**WHAT THE TASK ASKS:** Convert everything from the line containing "Viewport: 1146px width, 562px height." down to the line containing "coord(834,193)" in the records below into a JSON list of strings, one string per line, with blank lines omitted. Leave the pictures out.

**SUPPLIED MATERIAL:**
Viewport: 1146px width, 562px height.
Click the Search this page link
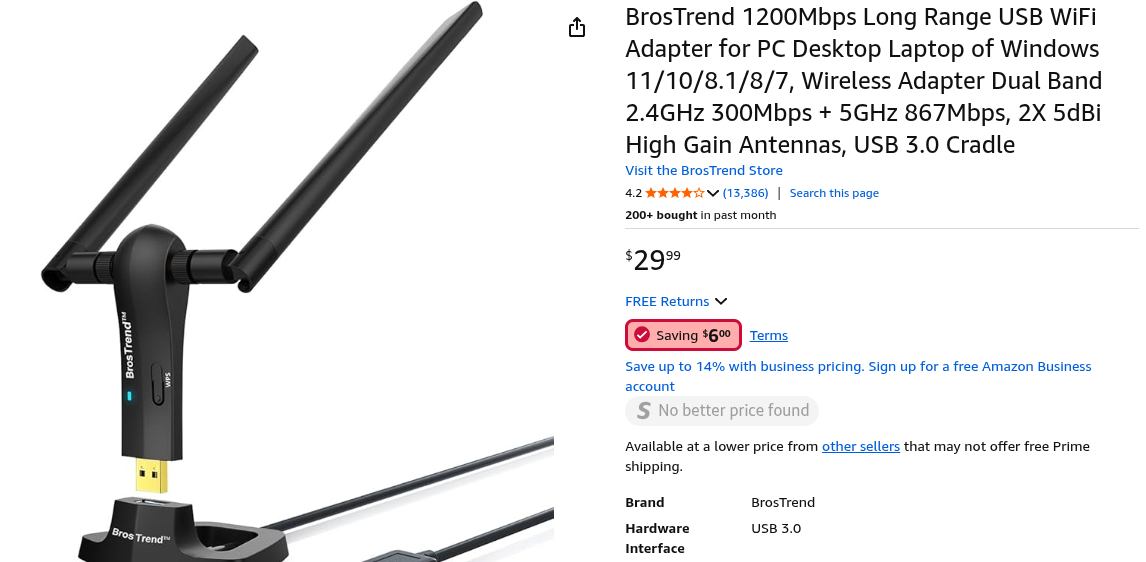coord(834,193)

---

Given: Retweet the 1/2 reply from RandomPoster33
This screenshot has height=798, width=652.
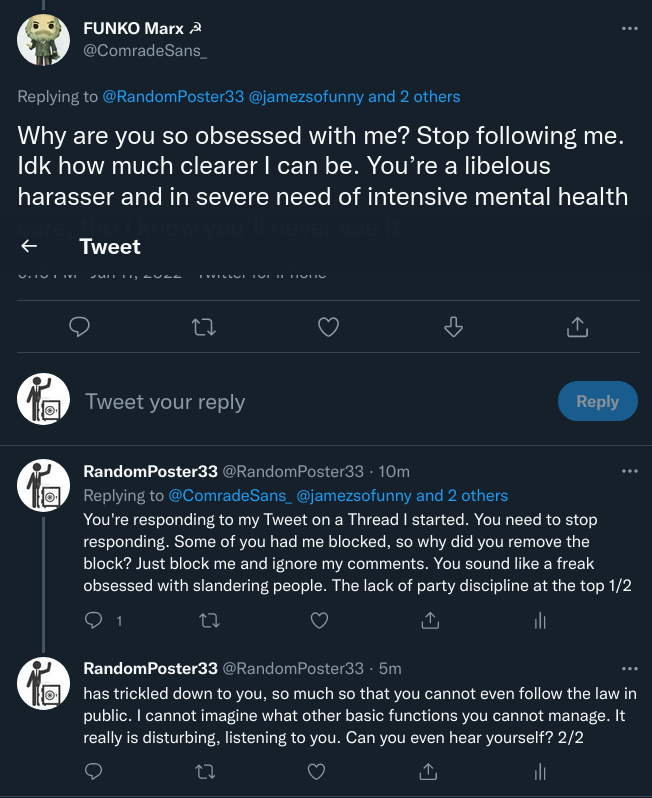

--

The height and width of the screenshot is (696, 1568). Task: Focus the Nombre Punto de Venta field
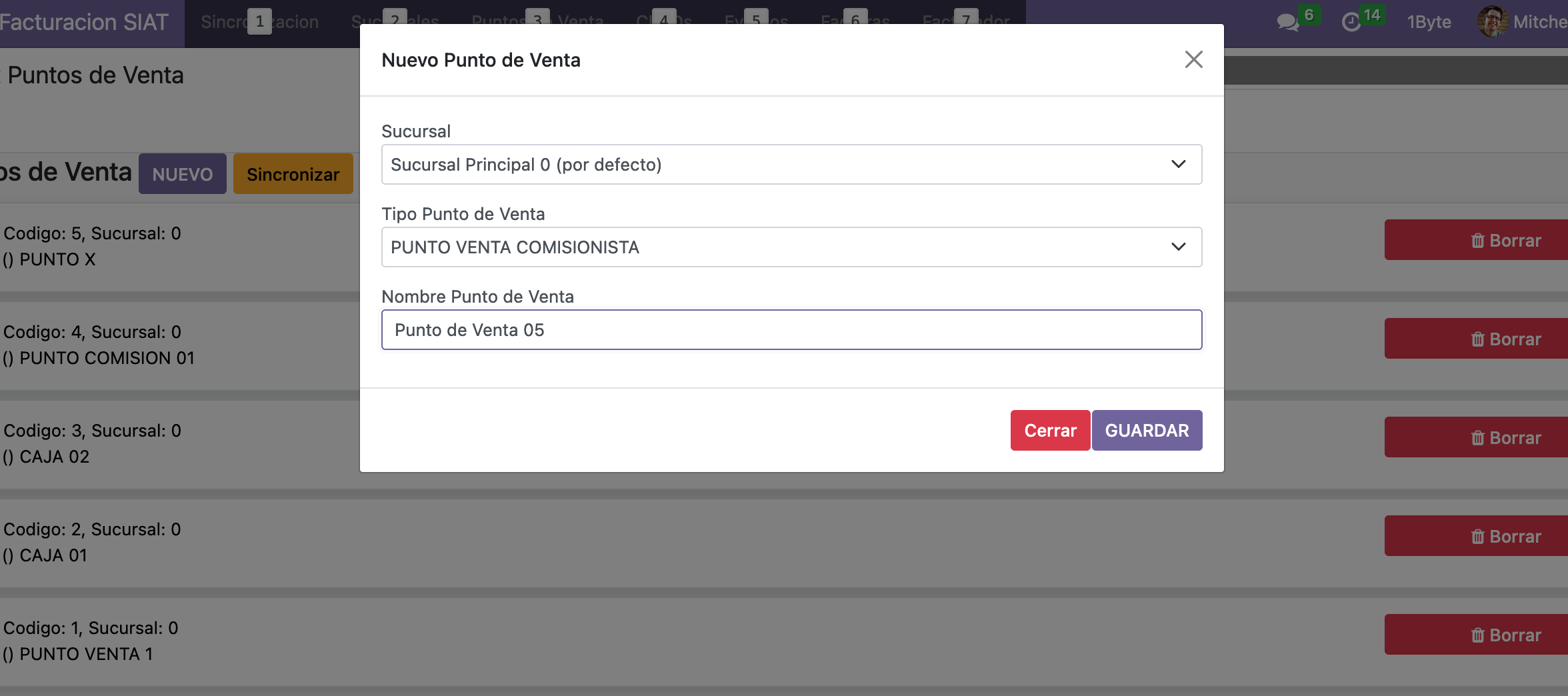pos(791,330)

**ANSWER TO THIS TASK:**
[
  "Viewport: 1146px width, 562px height.",
  "Click the Search this page link",
  "coord(834,193)"
]